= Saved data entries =
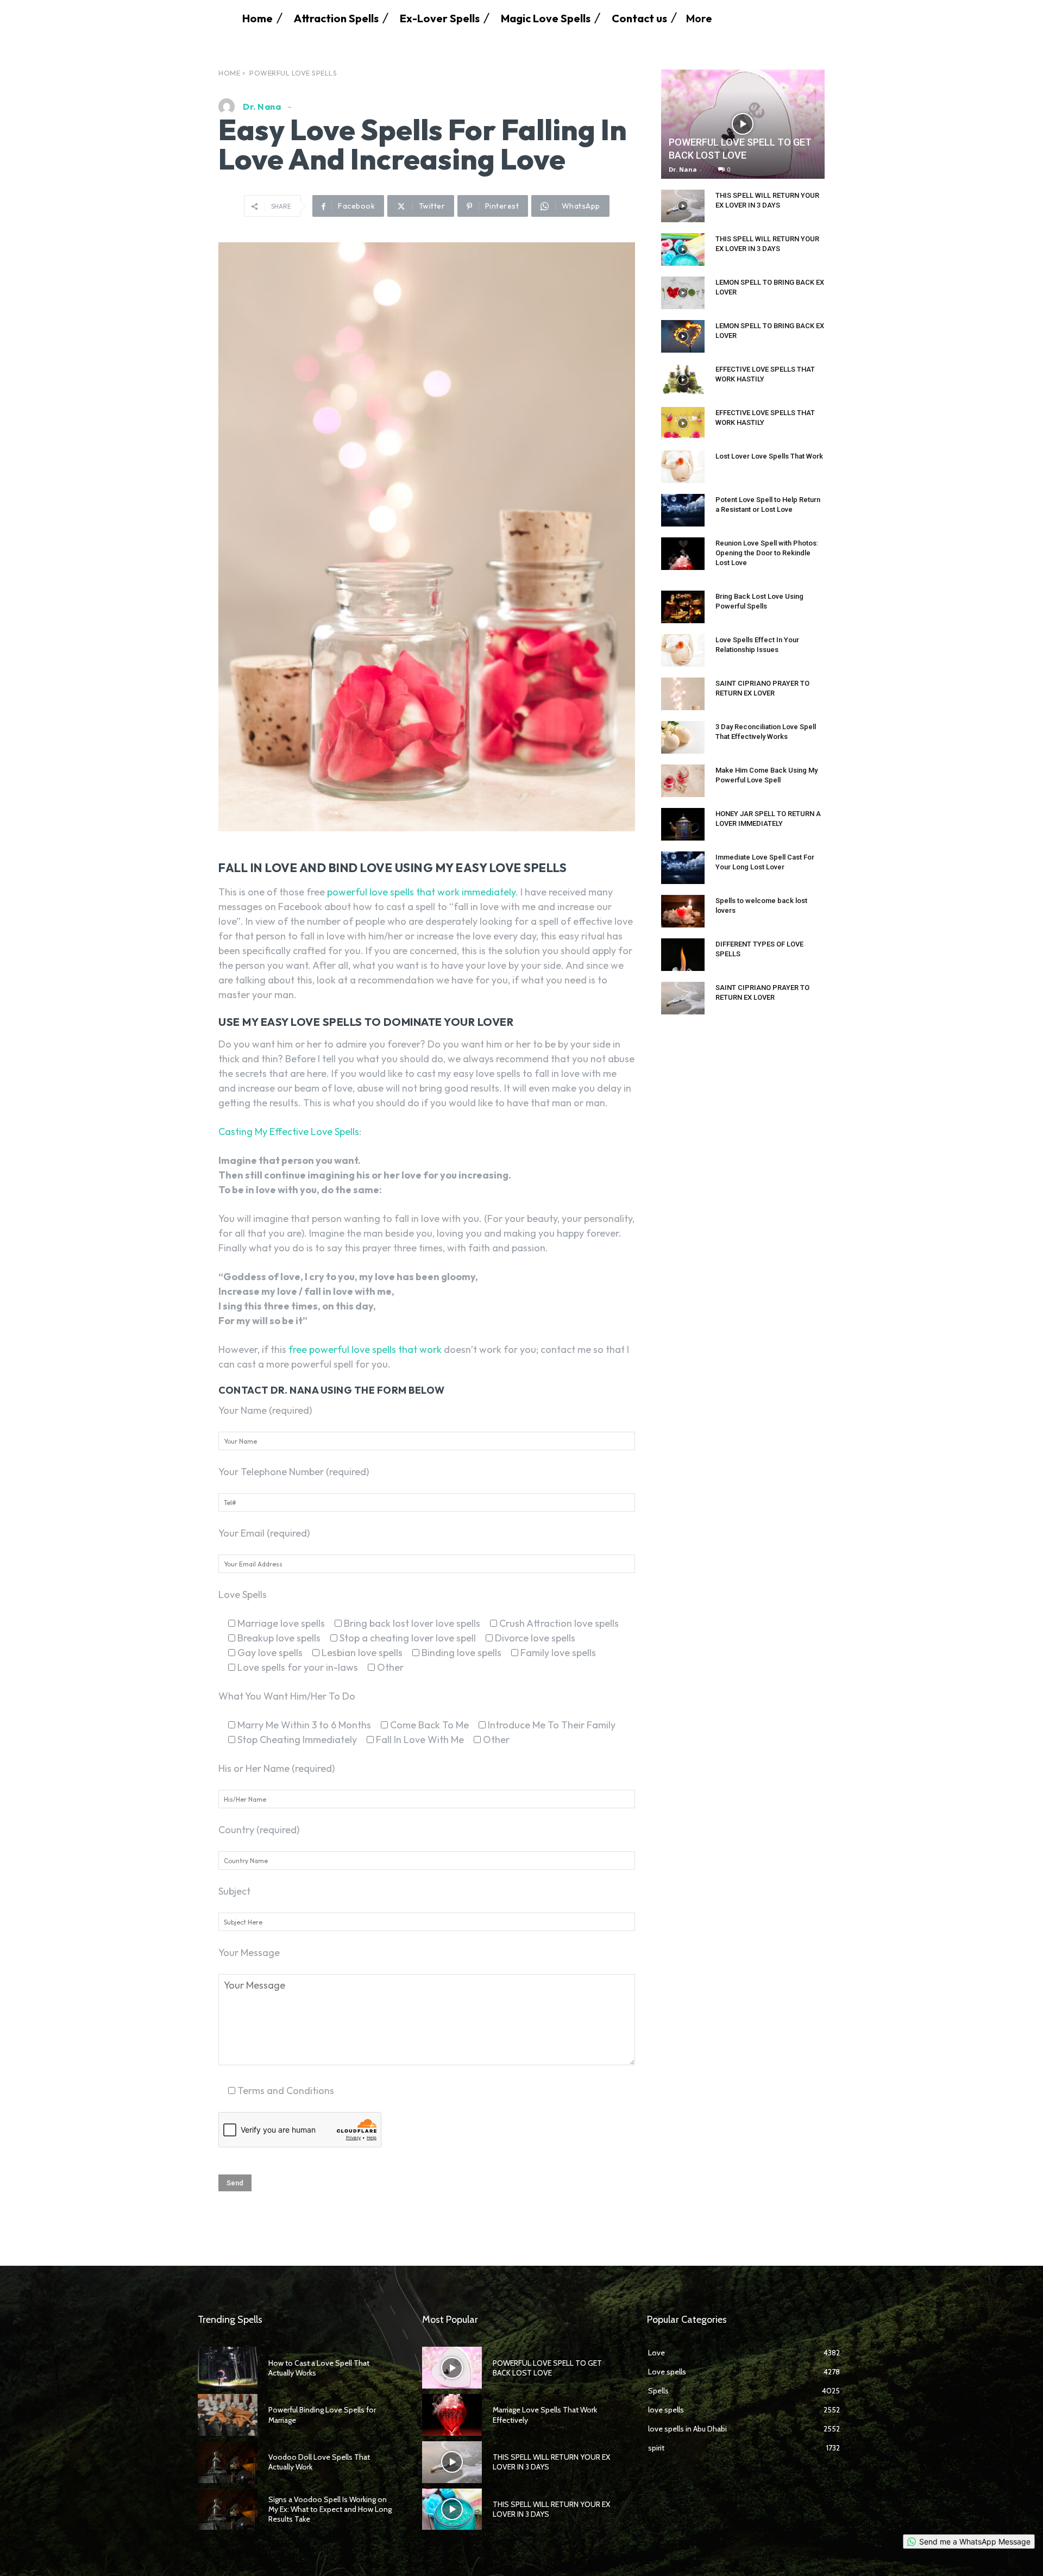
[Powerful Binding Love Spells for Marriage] (227, 2415)
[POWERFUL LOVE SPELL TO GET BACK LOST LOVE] (743, 124)
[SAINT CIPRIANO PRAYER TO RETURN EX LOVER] (683, 694)
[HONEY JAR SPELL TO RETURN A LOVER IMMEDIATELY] (683, 824)
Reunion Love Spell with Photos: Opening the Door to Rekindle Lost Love (766, 553)
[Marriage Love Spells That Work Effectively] (452, 2415)
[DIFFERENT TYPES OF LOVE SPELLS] (683, 954)
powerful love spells (292, 72)
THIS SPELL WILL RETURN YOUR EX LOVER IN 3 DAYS (551, 2509)
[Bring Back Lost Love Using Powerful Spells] (683, 607)
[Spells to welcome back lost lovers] (683, 911)
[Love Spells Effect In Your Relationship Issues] (683, 650)
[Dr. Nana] (229, 106)
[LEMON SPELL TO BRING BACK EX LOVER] (683, 293)
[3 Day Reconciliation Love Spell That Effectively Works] (683, 737)
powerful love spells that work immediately (421, 892)
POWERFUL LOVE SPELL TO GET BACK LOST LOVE (547, 2368)
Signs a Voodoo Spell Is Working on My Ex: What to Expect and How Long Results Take (330, 2509)
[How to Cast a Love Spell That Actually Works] (227, 2368)
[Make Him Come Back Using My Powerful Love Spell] (683, 780)
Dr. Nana (262, 106)
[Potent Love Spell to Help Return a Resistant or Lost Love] (683, 510)
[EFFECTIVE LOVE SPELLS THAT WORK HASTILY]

= Problem statement =
Exactly the lines from the one holding "Dr. Nana (262, 106)" through the end of the records above are to be returned, and nothing else.

= Output below =
Dr. Nana (262, 106)
[Potent Love Spell to Help Return a Resistant or Lost Love] (683, 510)
[EFFECTIVE LOVE SPELLS THAT WORK HASTILY]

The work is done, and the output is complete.